When William the Conqueror led the Norman invasion of England in 1066, he, his nobles, and many of his followers from Normandy, but also those from northern and western France, spoke a range of Oïl dialects; one of these was Norman. Others who came with him would have spoken varieties of the Picard language or western French. This amalgam developed into the unique insular dialect now known as Anglo-Norman, which was commonly used for literary and eventually administrative purposes from the 12th until the 15th century. It is difficult to know much about what was actually spoken, and sure knowledge of the dialect is restricted to that which was written.

Nevertheless it is clear that Anglo-Norman was to a large extent the spoken language of the Norman nobility and was also spoken in the law courts, schools, and universities, and in due course amongst at least some sections of the minor nobility and the growing bourgeoisie. Private and commercial correspondence was written in Anglo-Norman from the thirteenth to the fifteenth century. Other social classes than just the nobility became keen to learn Anglo-Norman; manuscripts containing materials for instructing non-native speakers still exist, dating mostly from the late fourteenth century onwards.
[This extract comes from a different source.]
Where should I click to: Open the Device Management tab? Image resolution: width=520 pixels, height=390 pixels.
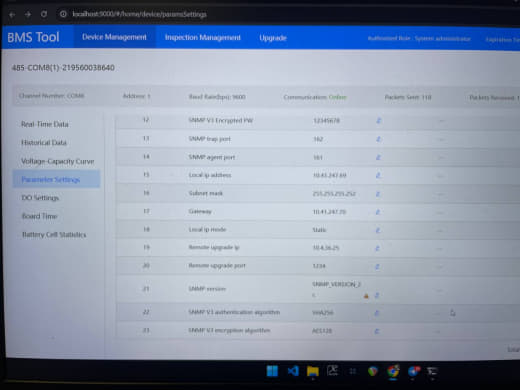(x=114, y=37)
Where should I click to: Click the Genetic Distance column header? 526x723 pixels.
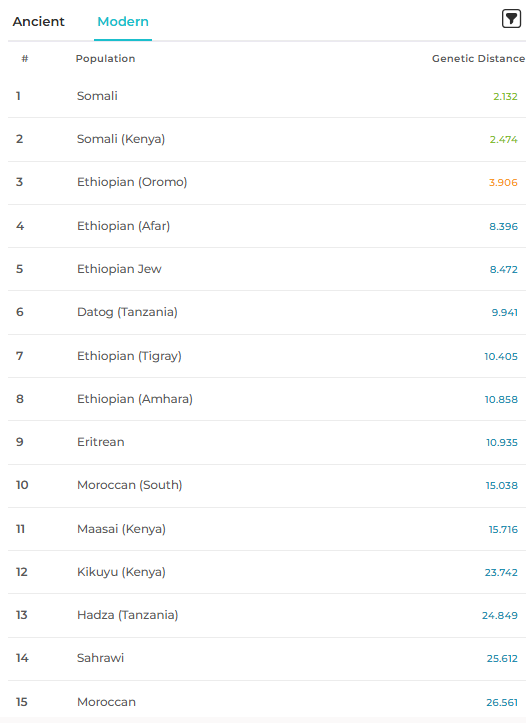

Although the English language survived and eventually eclipsed Anglo-Norman, the latter had been sufficiently widespread as to permanently affect English lexically. This is why English has lost or, more often, kept as parallel terms many of its original Germanic words, cognates of which can still be found in German and Dutch. Grammatically, Anglo-Norman had little lasting impact on English, although it is still evident in official and legal terms where the noun and adjective are reversed, for example attorney general, which in New High German is Generalanwalt, literally meaning "general attorney": in that configuration, the term maintains the similarity between the German and English spellings while still possessing the Anglo-Norman reversal of the noun and adjective. Similar legal terms include heir apparent, court martial, body politic, and so on.